_Directions for this task_
Copy out all the entries exactly.

(Stored entries)

------

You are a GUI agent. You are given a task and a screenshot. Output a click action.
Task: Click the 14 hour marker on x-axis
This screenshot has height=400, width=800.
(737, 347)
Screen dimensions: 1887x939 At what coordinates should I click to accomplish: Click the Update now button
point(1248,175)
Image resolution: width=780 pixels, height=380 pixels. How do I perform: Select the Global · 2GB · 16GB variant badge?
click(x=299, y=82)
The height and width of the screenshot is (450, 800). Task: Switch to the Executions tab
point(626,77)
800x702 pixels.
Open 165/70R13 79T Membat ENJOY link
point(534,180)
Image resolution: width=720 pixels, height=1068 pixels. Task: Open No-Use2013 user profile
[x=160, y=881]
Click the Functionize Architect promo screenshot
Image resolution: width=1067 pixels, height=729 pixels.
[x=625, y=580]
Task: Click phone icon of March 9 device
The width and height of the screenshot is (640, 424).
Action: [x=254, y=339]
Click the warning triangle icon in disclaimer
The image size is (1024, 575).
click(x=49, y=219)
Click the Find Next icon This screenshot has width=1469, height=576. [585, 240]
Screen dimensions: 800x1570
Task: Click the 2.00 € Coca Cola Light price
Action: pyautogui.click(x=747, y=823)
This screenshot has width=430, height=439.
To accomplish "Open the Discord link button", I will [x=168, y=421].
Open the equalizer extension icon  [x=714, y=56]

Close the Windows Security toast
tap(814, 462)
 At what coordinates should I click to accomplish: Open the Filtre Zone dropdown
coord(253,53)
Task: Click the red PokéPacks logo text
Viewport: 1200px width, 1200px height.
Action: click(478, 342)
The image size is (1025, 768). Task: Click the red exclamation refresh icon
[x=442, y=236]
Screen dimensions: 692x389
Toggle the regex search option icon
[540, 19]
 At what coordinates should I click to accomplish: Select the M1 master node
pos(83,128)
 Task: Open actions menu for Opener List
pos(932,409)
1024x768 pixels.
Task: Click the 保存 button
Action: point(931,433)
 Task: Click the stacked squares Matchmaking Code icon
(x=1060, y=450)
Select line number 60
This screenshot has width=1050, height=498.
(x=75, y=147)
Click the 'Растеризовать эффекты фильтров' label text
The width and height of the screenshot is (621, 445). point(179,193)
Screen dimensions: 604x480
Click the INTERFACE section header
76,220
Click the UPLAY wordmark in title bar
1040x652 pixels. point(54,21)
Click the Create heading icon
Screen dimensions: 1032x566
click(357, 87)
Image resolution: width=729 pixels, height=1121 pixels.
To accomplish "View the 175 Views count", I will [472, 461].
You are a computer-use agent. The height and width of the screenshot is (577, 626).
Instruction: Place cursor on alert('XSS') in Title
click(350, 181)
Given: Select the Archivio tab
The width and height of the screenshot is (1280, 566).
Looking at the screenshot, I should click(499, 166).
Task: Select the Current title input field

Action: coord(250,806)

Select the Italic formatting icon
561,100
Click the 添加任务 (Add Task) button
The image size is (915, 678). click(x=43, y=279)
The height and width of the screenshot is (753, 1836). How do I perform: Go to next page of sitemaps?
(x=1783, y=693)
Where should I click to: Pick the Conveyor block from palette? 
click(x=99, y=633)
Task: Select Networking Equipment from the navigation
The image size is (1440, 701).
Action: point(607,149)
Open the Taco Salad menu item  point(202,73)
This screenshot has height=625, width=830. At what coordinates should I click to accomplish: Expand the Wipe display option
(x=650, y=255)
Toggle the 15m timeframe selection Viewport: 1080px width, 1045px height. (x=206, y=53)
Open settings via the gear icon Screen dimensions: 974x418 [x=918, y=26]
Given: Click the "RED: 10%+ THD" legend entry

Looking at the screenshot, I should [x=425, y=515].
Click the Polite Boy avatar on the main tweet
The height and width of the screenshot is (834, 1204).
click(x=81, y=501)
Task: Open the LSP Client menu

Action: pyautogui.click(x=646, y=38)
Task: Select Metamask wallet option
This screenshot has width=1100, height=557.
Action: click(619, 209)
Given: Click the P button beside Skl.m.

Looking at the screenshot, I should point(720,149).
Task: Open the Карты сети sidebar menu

------

_Result below_
You are a GUI agent. You are given a task and a screenshot. Output a click action.
Task: Click the 14 hour marker on x-axis
This screenshot has height=400, width=800.
(737, 347)
Screen dimensions: 1887x939 At what coordinates should I click to accomplish: Click the Update now button
point(1248,175)
Image resolution: width=780 pixels, height=380 pixels. How do I perform: Select the Global · 2GB · 16GB variant badge?
click(x=299, y=82)
The height and width of the screenshot is (450, 800). Task: Switch to the Executions tab
point(626,77)
800x702 pixels.
Open 165/70R13 79T Membat ENJOY link
point(534,180)
Image resolution: width=720 pixels, height=1068 pixels. Task: Open No-Use2013 user profile
[x=160, y=881]
Click the Functionize Architect promo screenshot
Image resolution: width=1067 pixels, height=729 pixels.
[x=625, y=580]
Task: Click phone icon of March 9 device
The width and height of the screenshot is (640, 424).
Action: [x=254, y=339]
Click the warning triangle icon in disclaimer
The image size is (1024, 575).
click(x=49, y=219)
Click the Find Next icon This screenshot has width=1469, height=576. [585, 240]
Screen dimensions: 800x1570
Task: Click the 2.00 € Coca Cola Light price
Action: pyautogui.click(x=747, y=823)
This screenshot has width=430, height=439.
To accomplish "Open the Discord link button", I will [x=168, y=421].
Open the equalizer extension icon  [x=714, y=56]

Close the Windows Security toast
tap(814, 462)
 At what coordinates should I click to accomplish: Open the Filtre Zone dropdown
coord(253,53)
Task: Click the red PokéPacks logo text
Viewport: 1200px width, 1200px height.
Action: click(478, 342)
The image size is (1025, 768). Task: Click the red exclamation refresh icon
[x=442, y=236]
Screen dimensions: 692x389
Toggle the regex search option icon
[540, 19]
 At what coordinates should I click to accomplish: Select the M1 master node
pos(83,128)
 Task: Open actions menu for Opener List
pos(932,409)
1024x768 pixels.
Task: Click the 保存 button
Action: point(931,433)
 Task: Click the stacked squares Matchmaking Code icon
(x=1060, y=450)
Select line number 60
This screenshot has width=1050, height=498.
(x=75, y=147)
Click the 'Растеризовать эффекты фильтров' label text
The width and height of the screenshot is (621, 445). point(179,193)
Screen dimensions: 604x480
Click the INTERFACE section header
76,220
Click the UPLAY wordmark in title bar
1040x652 pixels. point(54,21)
Click the Create heading icon
Screen dimensions: 1032x566
click(357, 87)
Image resolution: width=729 pixels, height=1121 pixels.
To accomplish "View the 175 Views count", I will [472, 461].
You are a computer-use agent. The height and width of the screenshot is (577, 626).
Instruction: Place cursor on alert('XSS') in Title
click(350, 181)
Given: Select the Archivio tab
The width and height of the screenshot is (1280, 566).
Looking at the screenshot, I should click(499, 166).
Task: Select the Current title input field

Action: coord(250,806)

Select the Italic formatting icon
561,100
Click the 添加任务 (Add Task) button
The image size is (915, 678). click(x=43, y=279)
The height and width of the screenshot is (753, 1836). How do I perform: Go to next page of sitemaps?
(x=1783, y=693)
Where should I click to: Pick the Conveyor block from palette? 
click(x=99, y=633)
Task: Select Networking Equipment from the navigation
The image size is (1440, 701).
Action: point(607,149)
Open the Taco Salad menu item  point(202,73)
This screenshot has height=625, width=830. At what coordinates should I click to accomplish: Expand the Wipe display option
(x=650, y=255)
Toggle the 15m timeframe selection Viewport: 1080px width, 1045px height. (x=206, y=53)
Open settings via the gear icon Screen dimensions: 974x418 [x=918, y=26]
Given: Click the "RED: 10%+ THD" legend entry

Looking at the screenshot, I should [x=425, y=515].
Click the Polite Boy avatar on the main tweet
The height and width of the screenshot is (834, 1204).
click(x=81, y=501)
Task: Open the LSP Client menu

Action: pyautogui.click(x=646, y=38)
Task: Select Metamask wallet option
This screenshot has width=1100, height=557.
Action: click(619, 209)
Given: Click the P button beside Skl.m.

Looking at the screenshot, I should point(720,149).
Task: Open the Карты сети sidebar menu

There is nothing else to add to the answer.